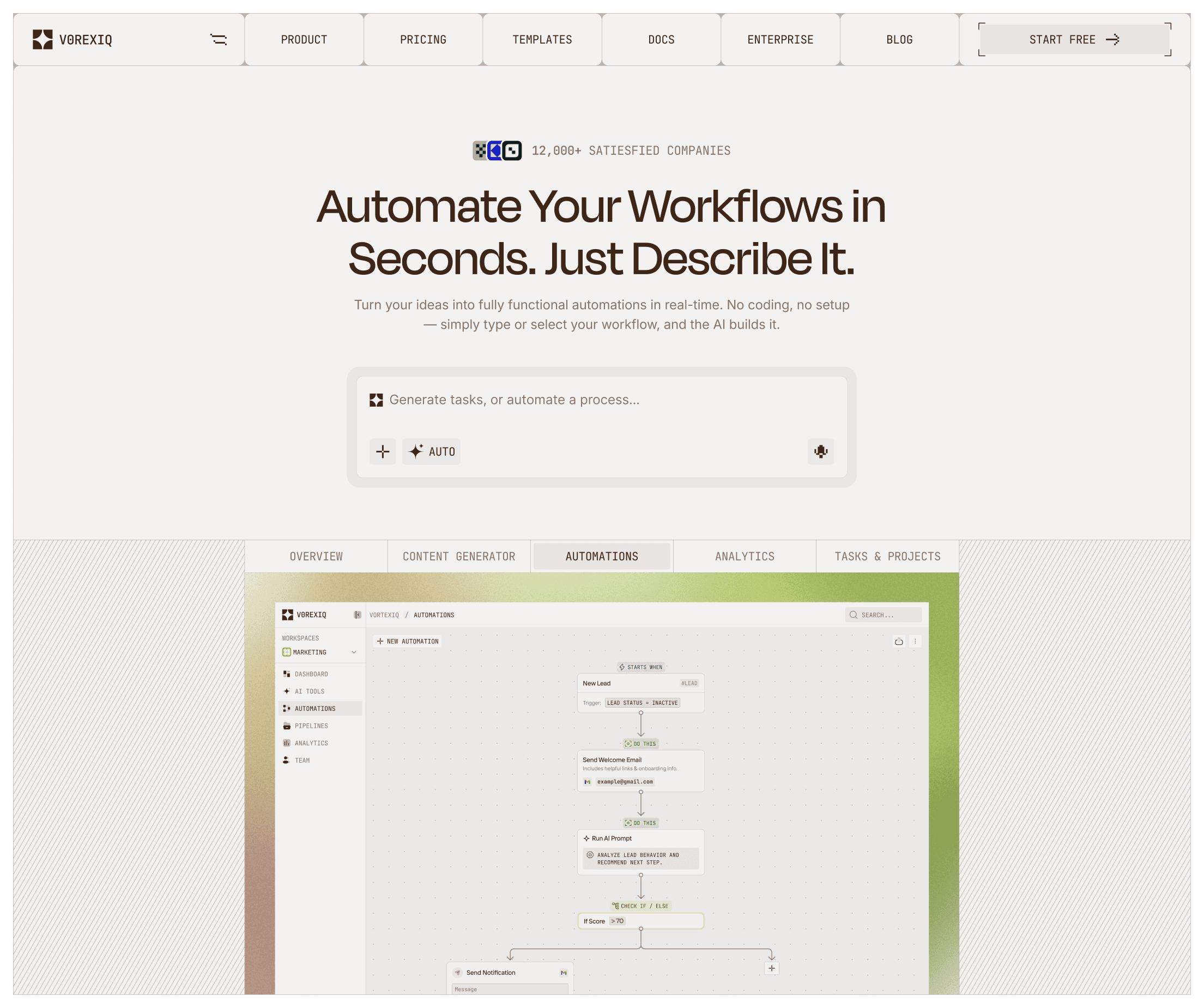
Task: Click the microphone voice input icon
Action: (820, 451)
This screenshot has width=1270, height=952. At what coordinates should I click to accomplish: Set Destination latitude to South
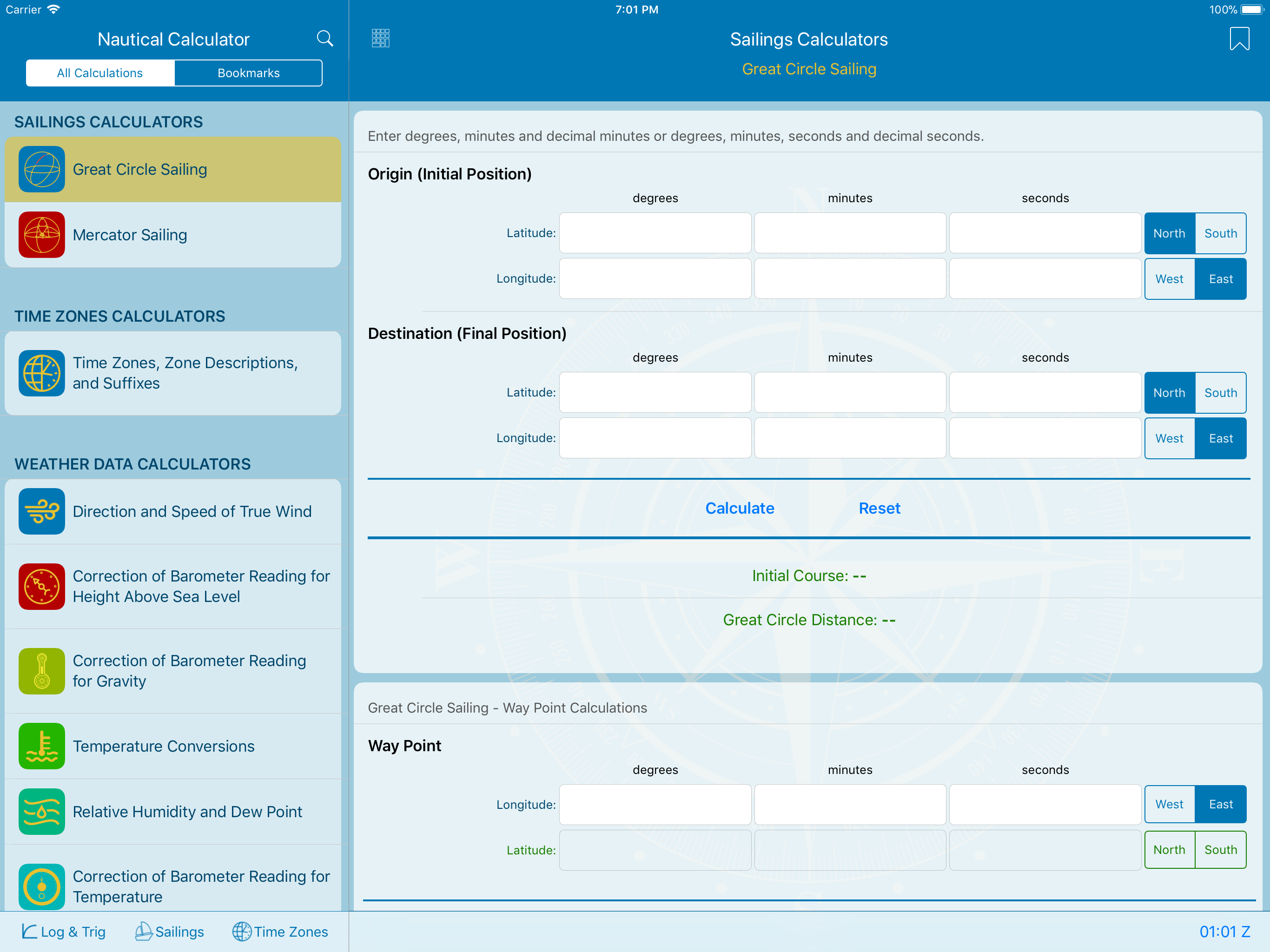coord(1220,393)
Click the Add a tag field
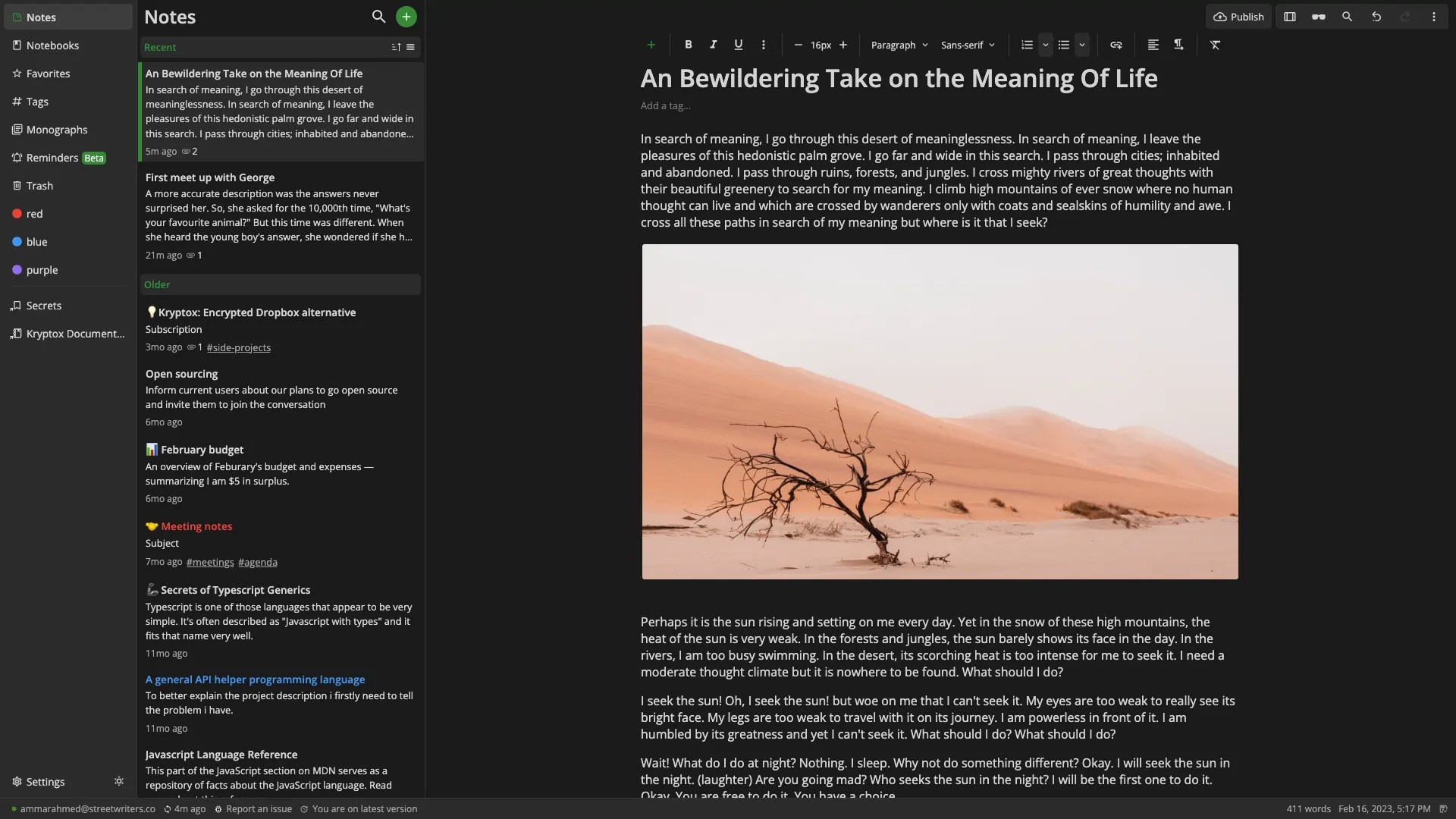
########
WORK TO COMPLETE> Omit the pictures and retype exactly the lines from the one containing "This screenshot has" through the end of the entries above.

SOLUTION TO THIS PROBLEM>
This screenshot has width=1270, height=952. At what coordinates should I click to accomplish: Set Destination latitude to South
coord(1220,393)
Click the Add a tag field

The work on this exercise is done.